Welcome to Thebes
Bristol Old Vic Theatre School
Tobacco Factory Theatre
A country ravaged by civil war emerging from the ashes of destruction to become a fledgling democracy. A paternalistic patron, who could make all the difference, arriving to visit the wastelands. It could be the setting of so many conflict zones in recent history but, in Moira Buffini’s 2010 play, this is Thebes, centre of an ancient Greek myth now transposed to the near future.
Bristol Old Vic Theatre School’s graduating students show admirable ambition in tackling this thrilling if uneven epic, but suffer in the opening scenes from the weight of exposition required to set up Buffini’s poetic complexity of tensions.
Eurydice (Emma Prendergast), widow of Creon, is democratically elected leader of Thebes, promising to rebuild the country with a distinctly feminist agenda. She may be supported by a sisterhood, but she still needs aid from Theseus (Alexander Mushore), arrogant first citizen of neighbouring superpower Athens, to do so.
A summit between the two heads of state and Eurydice’s inauguration are hindered by her vengeful refusal to bury the body of former dictator Polynices, murderer of her son. The nation unsettled, opposition leader Tydeus (Marco Young), a violent malcontent from the former regime goaded by Polynices’s wife Pargeia (Lucia Young), sees his opportunity to seize control.
Towards the latter part of the first half, this production gets into its stride as Eurydice and Theseus become locked together in negotiations that threaten to demand too much. Their performances are well matched: Prendergast a compelling and idealistic Eurydice, firm in her belief that her new manifesto should not be compromised by Athens’s profit-motivated view of Thebes, while Mushore’s Theseus oozes entitlement as he seeks to take possession, on both a national and a personal level.

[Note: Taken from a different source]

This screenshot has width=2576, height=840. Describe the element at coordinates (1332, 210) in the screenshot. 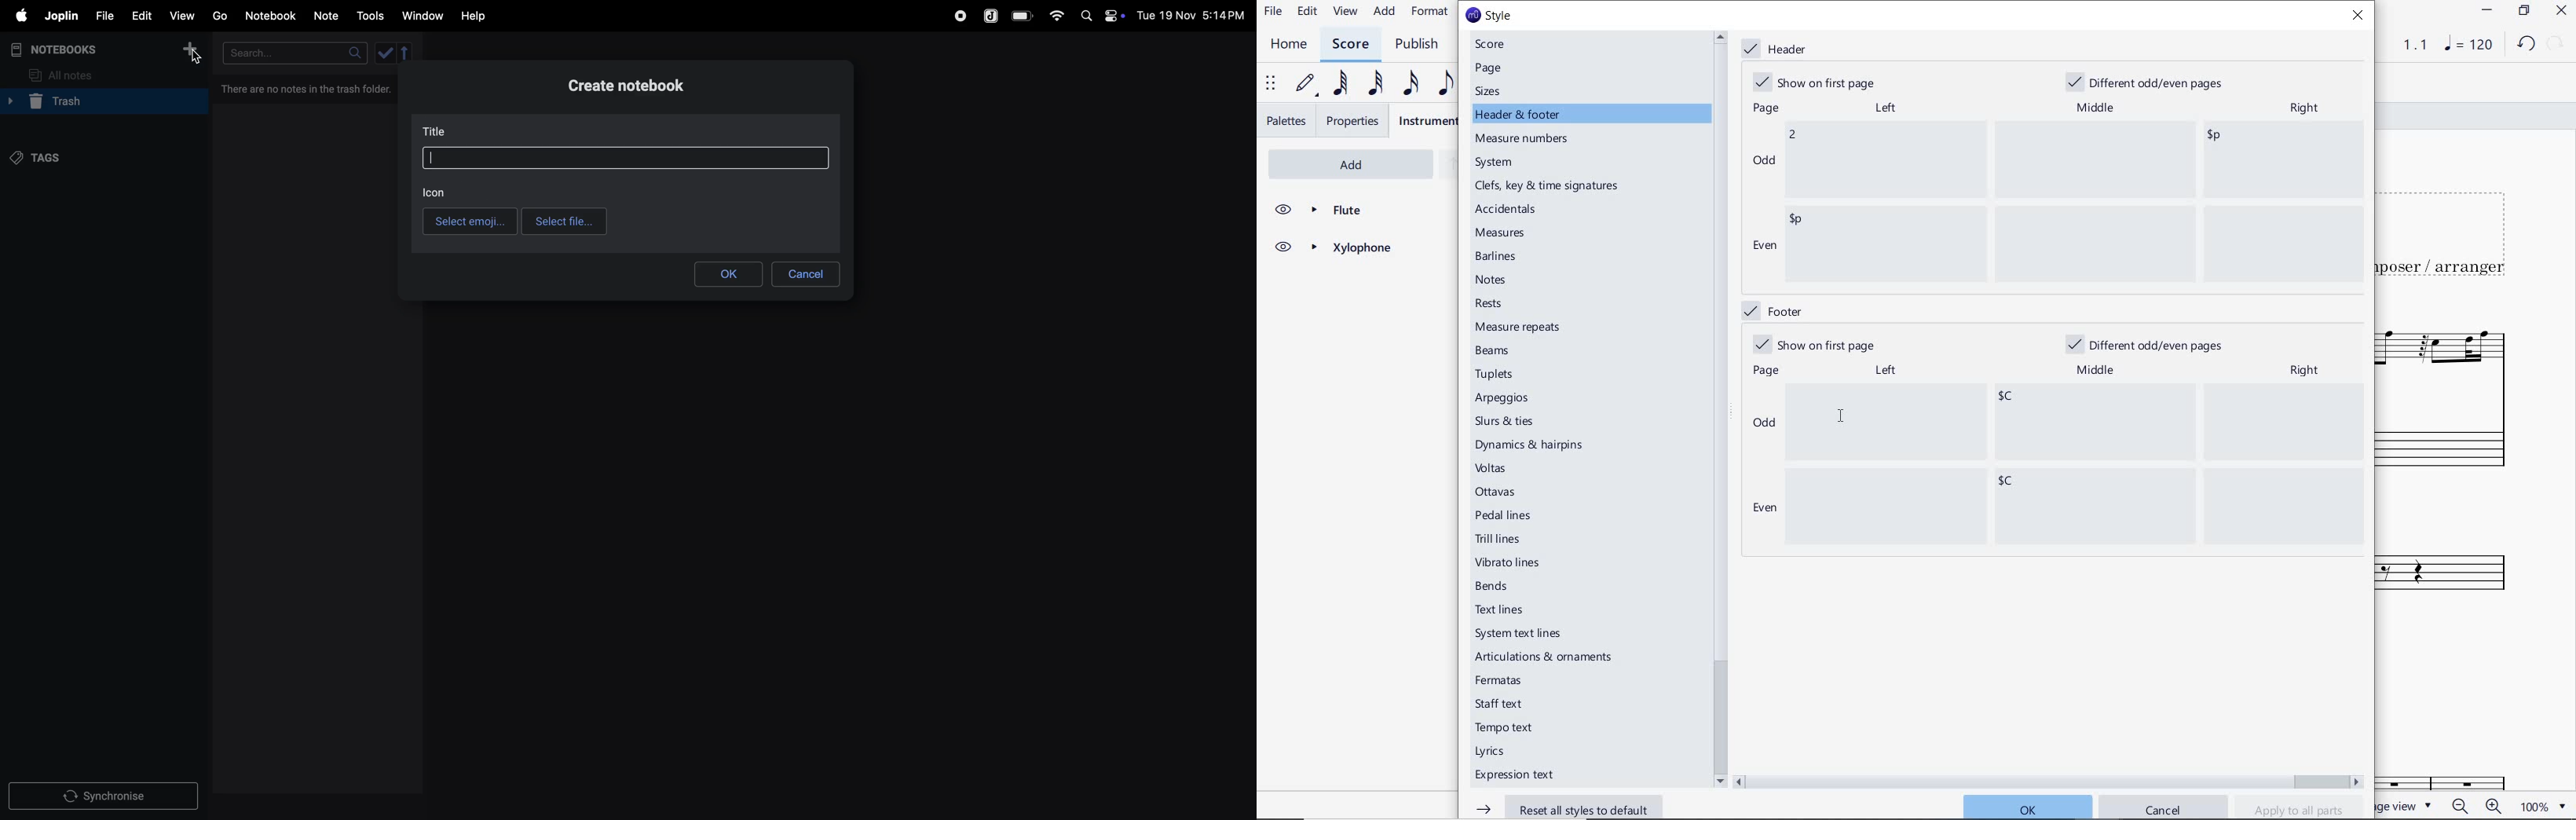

The country’s violent militia and the hawkish security contingent from Athens circle the unfolding narrative, unhinged Antigone (an incredibly expressive Bonnie Baddoo) vows to bury her brother and blind soothsayer Tiresias (a mournful George Readshaw) foretells of doom. Free-will and destiny collide, culminating in a disturbing standoff with explosive consequences that threaten the basis of this fragile democracy.
Counterpoint to the action are the touching testimonies of those who have lost family and friends through war and the personal tragedy of Antigone’s sister Ismene (movingly portrayed by Anna Munden) who keeps her suffering to herself until she can bear it no longer. But Buffini’s writing is playful, too: evoking the myth of Phaedra as Theseus repeatedly calls his wife on a mobile phone and then asks his son Hippolytus to search for her, while a bittersweet moment finds an almost blind Haemon (James Bradwell) proposing to the wrong person.
Director Lucy Pitman-Wallace uses Emily Leonard’s simple but effective stone plinth design and Daniel Scott’s strikingly demarcated costumes to build from some initially static moments; the desecration and brutality of war, the fragility of democracy and compromises and corruption of power are finally laid bare. What begins with the capacity to confuse ends with the momentum of a genuinely absorbing and satisfying piece, with performances full of potential from a talented and committed company.